China’s factory activity shrank for a fifth straight month and the services sector slowed sharply in September, suggesting Beijing may need to move urgently to meet its 5% 2024 growth target.

PAST PEAK PESSIMISM?

Long term institutional investors mostly stayed on the sidelines last week as hedge funds sent Chinese stocks surging to cheer a stimulus bonanza, data sent to clients by Goldman Sachs strategist Scott Rubner showed.

Mutual funds’ China equity holdings dwindled to 5.1% of portfolios, a decade low, in late August, Rubner said.

Chinese consumer confidence has taken hard knocks from a property crisis rooted in President Xi Jinping’s moves to stop a pile of risky real estate debt estimated at more than $1 trillion from growing. Meanwhile, U.S.-China tensions have escalated.

But investors reckoned the tide was turning after Beijing authorities promised to spend as necessary to hit the 5% growth target.
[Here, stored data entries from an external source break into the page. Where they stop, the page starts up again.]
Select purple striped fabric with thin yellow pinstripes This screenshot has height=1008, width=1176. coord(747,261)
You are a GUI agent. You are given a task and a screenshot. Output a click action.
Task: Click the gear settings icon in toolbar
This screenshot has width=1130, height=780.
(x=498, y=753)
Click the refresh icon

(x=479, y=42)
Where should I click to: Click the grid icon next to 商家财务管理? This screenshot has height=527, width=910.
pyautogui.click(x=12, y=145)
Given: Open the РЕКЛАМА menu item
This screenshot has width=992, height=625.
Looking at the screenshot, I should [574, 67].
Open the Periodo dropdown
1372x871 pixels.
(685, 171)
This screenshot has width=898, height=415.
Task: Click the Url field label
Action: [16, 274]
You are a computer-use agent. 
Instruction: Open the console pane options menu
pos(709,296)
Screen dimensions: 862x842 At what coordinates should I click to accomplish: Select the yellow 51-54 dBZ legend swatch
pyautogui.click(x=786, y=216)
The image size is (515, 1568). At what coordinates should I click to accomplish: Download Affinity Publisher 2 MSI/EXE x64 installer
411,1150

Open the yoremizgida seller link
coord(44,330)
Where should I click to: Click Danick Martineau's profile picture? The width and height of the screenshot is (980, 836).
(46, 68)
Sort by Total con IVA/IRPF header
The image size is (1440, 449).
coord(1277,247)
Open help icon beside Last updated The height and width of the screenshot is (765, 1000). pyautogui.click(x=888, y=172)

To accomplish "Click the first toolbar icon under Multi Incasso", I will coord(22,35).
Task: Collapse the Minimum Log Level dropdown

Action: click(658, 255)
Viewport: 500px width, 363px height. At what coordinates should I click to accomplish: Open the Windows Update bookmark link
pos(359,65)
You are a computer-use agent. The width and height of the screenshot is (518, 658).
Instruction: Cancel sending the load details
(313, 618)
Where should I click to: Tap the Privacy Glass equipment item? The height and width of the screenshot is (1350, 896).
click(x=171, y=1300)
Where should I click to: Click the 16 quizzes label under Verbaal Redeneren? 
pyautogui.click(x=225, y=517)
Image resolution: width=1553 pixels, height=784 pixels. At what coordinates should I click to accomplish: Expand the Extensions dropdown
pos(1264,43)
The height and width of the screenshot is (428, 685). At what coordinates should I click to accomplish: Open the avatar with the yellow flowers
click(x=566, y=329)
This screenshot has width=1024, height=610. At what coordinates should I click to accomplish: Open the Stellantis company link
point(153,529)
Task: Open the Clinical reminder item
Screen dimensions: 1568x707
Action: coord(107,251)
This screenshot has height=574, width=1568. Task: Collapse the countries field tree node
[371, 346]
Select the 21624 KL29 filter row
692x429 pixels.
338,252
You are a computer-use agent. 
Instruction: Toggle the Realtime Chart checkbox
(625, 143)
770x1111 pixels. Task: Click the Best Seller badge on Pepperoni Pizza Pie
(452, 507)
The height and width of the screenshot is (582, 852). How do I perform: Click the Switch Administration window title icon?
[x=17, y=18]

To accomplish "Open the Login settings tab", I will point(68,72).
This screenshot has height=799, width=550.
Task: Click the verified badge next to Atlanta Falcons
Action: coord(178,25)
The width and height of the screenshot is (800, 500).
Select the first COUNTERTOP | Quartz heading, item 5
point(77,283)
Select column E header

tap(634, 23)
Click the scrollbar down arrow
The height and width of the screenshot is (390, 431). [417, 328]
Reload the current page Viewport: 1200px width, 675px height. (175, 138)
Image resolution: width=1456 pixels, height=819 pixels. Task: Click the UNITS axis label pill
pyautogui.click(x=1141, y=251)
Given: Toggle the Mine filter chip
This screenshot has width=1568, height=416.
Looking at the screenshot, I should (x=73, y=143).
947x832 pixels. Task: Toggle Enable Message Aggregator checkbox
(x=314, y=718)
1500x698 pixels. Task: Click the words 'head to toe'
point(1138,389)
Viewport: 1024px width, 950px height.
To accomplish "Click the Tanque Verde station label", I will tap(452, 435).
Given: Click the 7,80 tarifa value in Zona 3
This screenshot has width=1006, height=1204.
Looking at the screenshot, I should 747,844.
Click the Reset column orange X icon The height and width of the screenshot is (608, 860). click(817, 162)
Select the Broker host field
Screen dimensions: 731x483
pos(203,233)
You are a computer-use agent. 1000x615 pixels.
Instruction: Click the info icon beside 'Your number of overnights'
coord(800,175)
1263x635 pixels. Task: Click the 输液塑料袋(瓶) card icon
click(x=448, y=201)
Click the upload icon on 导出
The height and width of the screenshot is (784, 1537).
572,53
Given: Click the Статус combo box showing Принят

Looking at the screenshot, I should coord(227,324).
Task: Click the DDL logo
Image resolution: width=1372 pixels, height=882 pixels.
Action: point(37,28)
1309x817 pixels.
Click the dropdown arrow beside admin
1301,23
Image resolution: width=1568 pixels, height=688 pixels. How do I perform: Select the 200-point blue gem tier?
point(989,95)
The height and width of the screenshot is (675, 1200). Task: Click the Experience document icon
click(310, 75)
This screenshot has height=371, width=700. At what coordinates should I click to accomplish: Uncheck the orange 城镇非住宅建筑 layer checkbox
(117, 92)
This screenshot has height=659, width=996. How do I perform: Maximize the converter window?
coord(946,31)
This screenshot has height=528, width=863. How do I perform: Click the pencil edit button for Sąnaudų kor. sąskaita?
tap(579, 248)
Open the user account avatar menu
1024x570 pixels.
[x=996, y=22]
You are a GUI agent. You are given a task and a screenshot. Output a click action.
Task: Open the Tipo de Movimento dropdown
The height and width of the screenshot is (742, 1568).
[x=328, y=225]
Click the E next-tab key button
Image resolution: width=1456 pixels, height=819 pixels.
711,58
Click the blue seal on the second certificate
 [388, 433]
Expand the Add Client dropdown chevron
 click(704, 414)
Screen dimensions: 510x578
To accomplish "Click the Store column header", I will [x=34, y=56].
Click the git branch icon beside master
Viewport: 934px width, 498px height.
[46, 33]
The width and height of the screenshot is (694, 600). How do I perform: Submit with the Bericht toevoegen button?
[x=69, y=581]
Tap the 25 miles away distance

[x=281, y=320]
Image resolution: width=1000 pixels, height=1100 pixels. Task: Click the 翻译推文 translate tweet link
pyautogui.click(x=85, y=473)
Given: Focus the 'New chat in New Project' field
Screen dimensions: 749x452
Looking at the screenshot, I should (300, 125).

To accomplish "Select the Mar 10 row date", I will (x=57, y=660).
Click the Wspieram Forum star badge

They also eased some home-buying restrictions, cut bank lending rates and offered brokers cheap funds to buy stocks.

“There’s too much of a disconnect between what (Chinese stock) valuations are pricing in and that improving policy narrative,” said Natasha Ebtehadj at Artemis Fund Managers.

She added that she had topped up her Chinese equity holdings in the last few days and taken some new positions.

RALLY ON?

Chinese stocks had their best daily gain since 2008 on Monday but investors cautioned against expecting more such blistering short term moves.

“This is a technical, liquidity driven rally,” said George Efstathopoulos, a Singapore-based portfolio manager at Fidelity International, adding it was likely caused in part by short sellers unwinding bets on share price declines.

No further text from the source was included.